To verify and extend the above preliminary findings, kinematic and electromyographic data is culled from the physiological and bioengineering literature. Typically this consists of subjects’ responses to disturbances produced by a pull-platform on which they are standing. We attempt to simulate this postural recovery data using a modified Proportional-Integral-Derivative control model, that has been extended from that used for modeling cerebellar control of arm movement [1]. The parameters in the model are tuned empirically to fit the available data as closely as possible. Then the model is subjected novel disturbances (of greater or lesser magnitude) to determine whether the model is generically stable, and whether the behavior and electromyographic signals remain physiologically realistic. The sensitivity of performance to various specific parameter changes is explored. Further extension of the model including switching control and adaptive control principles are explored as well [4].

Difficulty

Human or animal can demonstrate very complex behaviors. A model may become extremely complicated for such complex. There is an ongoing difficult tradeoff between complex, capable models that are difficult to validate, and simpler models that are easier to test, but fail to reproduce important features of behaviors, and may not be faithful to known underlying neuroanatomy.
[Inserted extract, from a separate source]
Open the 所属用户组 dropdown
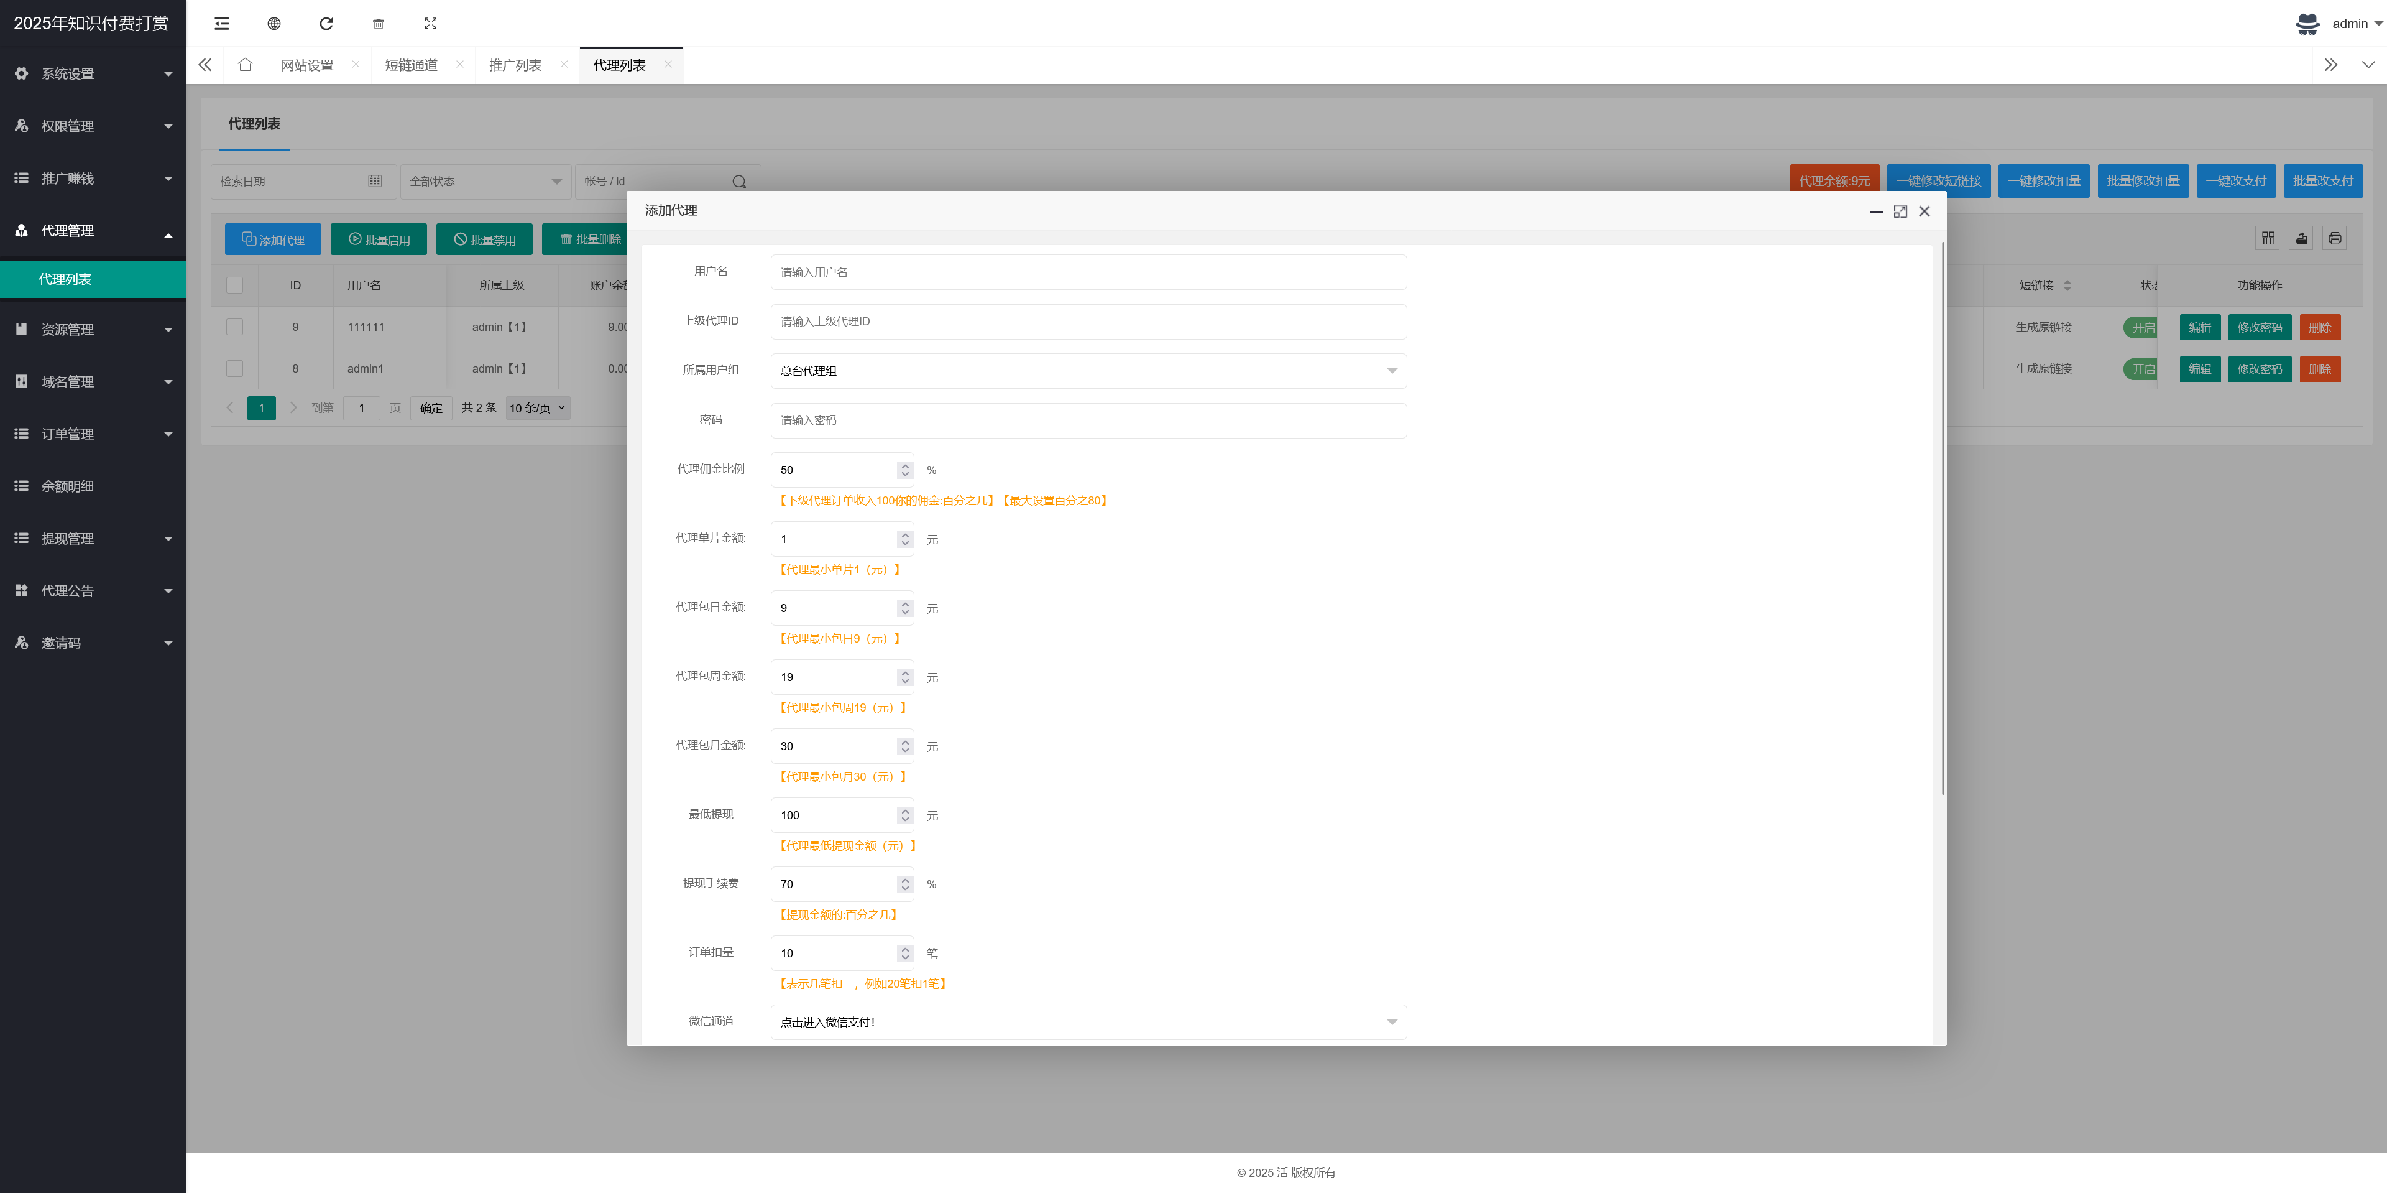The image size is (2387, 1193). 1088,371
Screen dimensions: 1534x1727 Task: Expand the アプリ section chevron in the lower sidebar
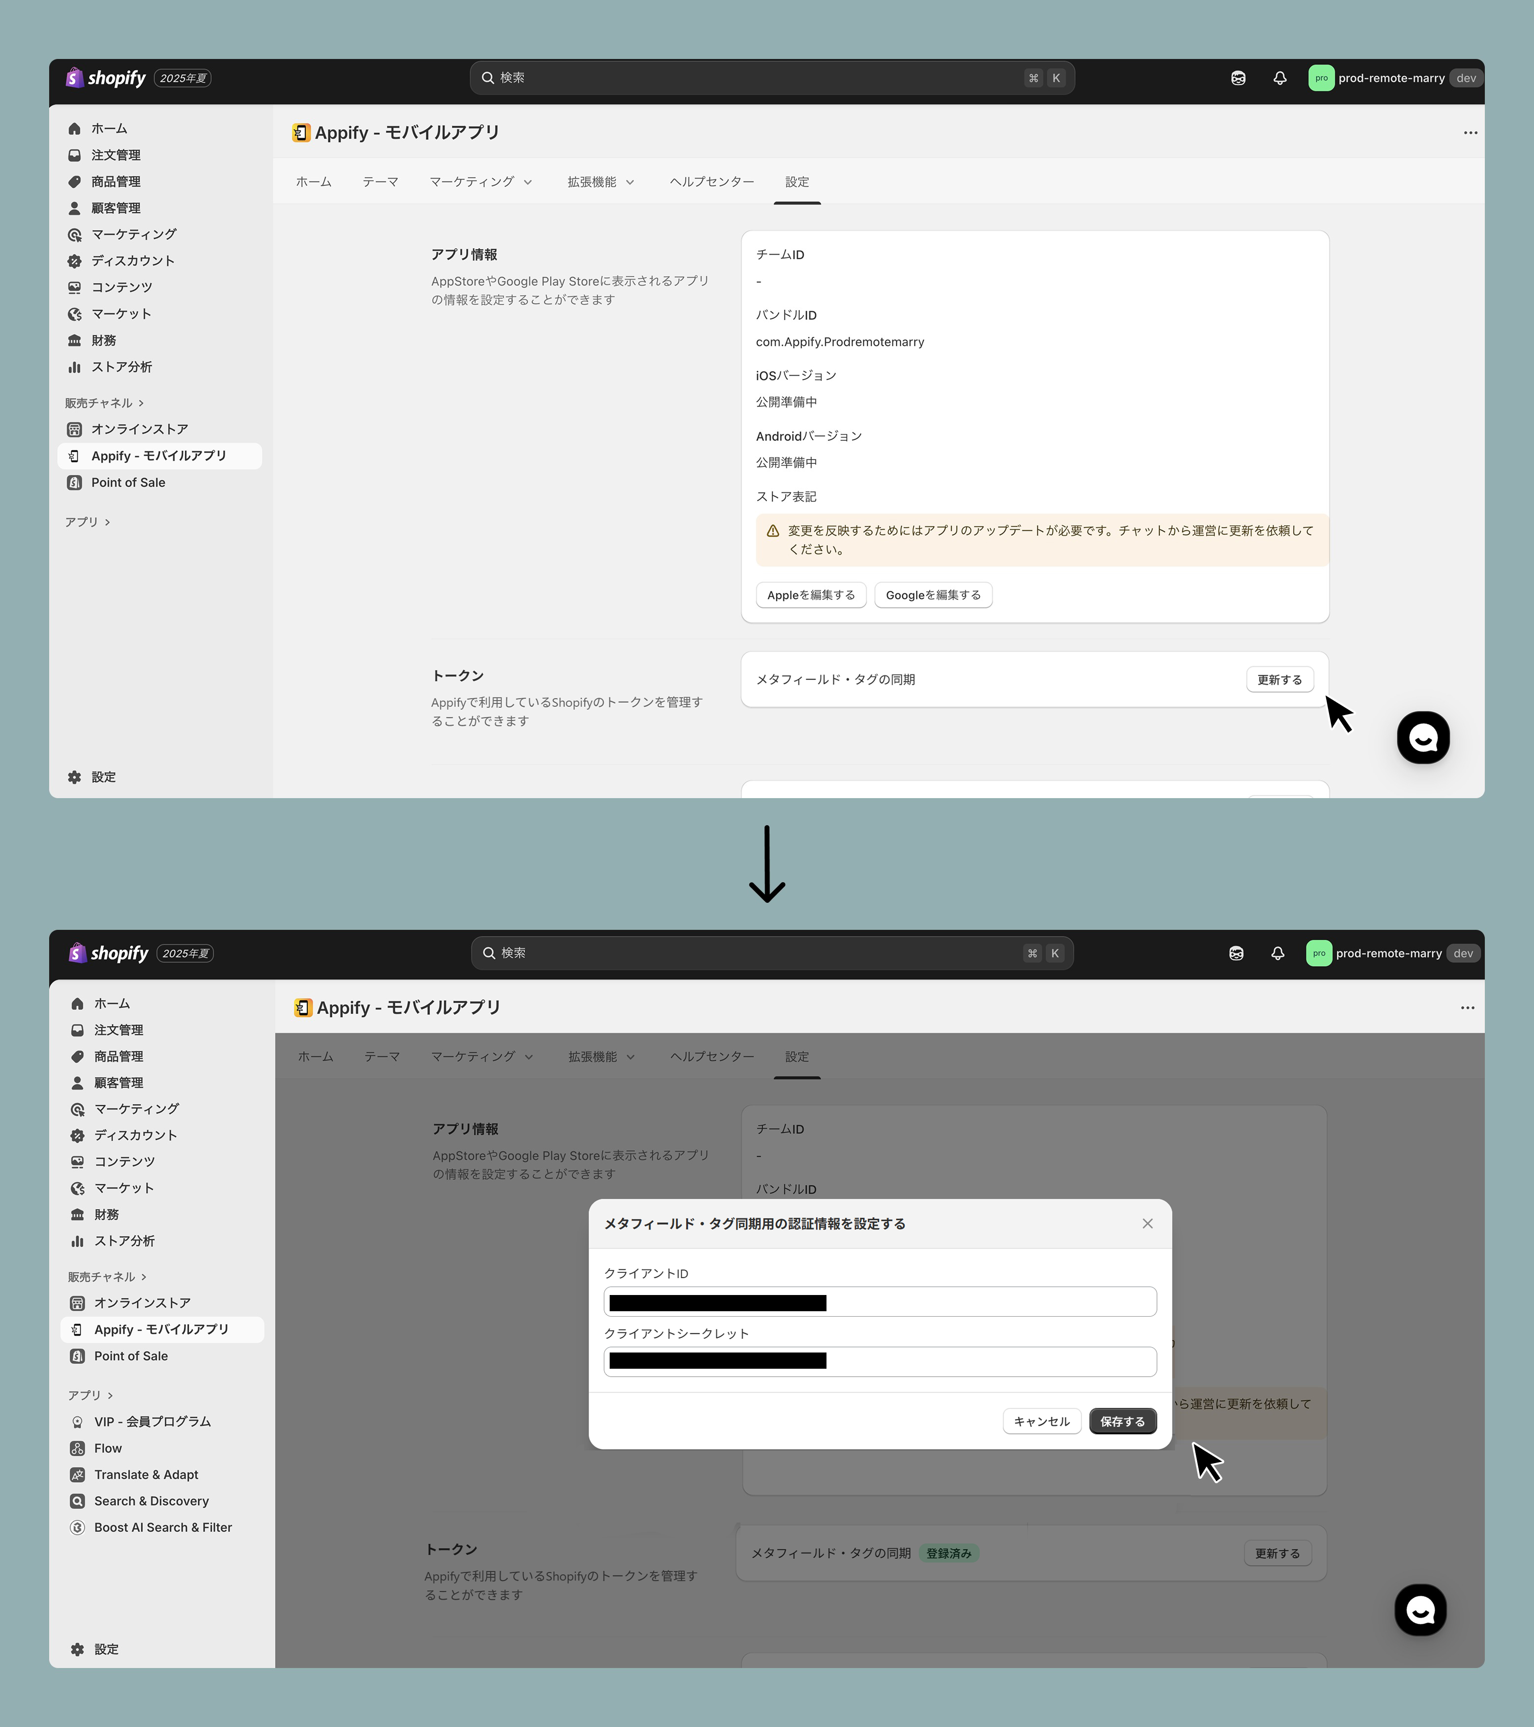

Essentially, the ideal level of system abstraction must be discovered for each application.

Impact

The current line of investigation is valuable for practical development of bio-machines as well as scientific contribution to brain research. Verified control models will attain multidisiplinary contribution.

Research Support

This work has been supproted financially by NSF KDI IBN-9873478. We receive collegial support from other research groups of the MIT-Harvard HST NeuroEngineering Research Collaborative http://hst.harvard.edu/nerc/of which our research group is a member.

References

[1] Massaquoi S.G. Modelling the function of the cerebellum in scheduled linear servo control of simple horizontal planar arm movements Electrical Engineering and Computer Science, MIT, Feb. 1999.

[2] Kuo A. An optimal control model for analyzing human postural balance. IEEE Trans Biomed Eng, pages 87–101, 1995. 694

[3] Jo S. A model of cerebellum-mediated long-loop control of upright balance. Society for Neuroscience 32nd annual meeting, Orlando, FL, 2002.

[4] Jo S, Massaquoi S.G., A model of cerebellum stabilized and scheduled hybrid long-loop control of upright balance, Biol Cybern, 91, 188-202, 2004.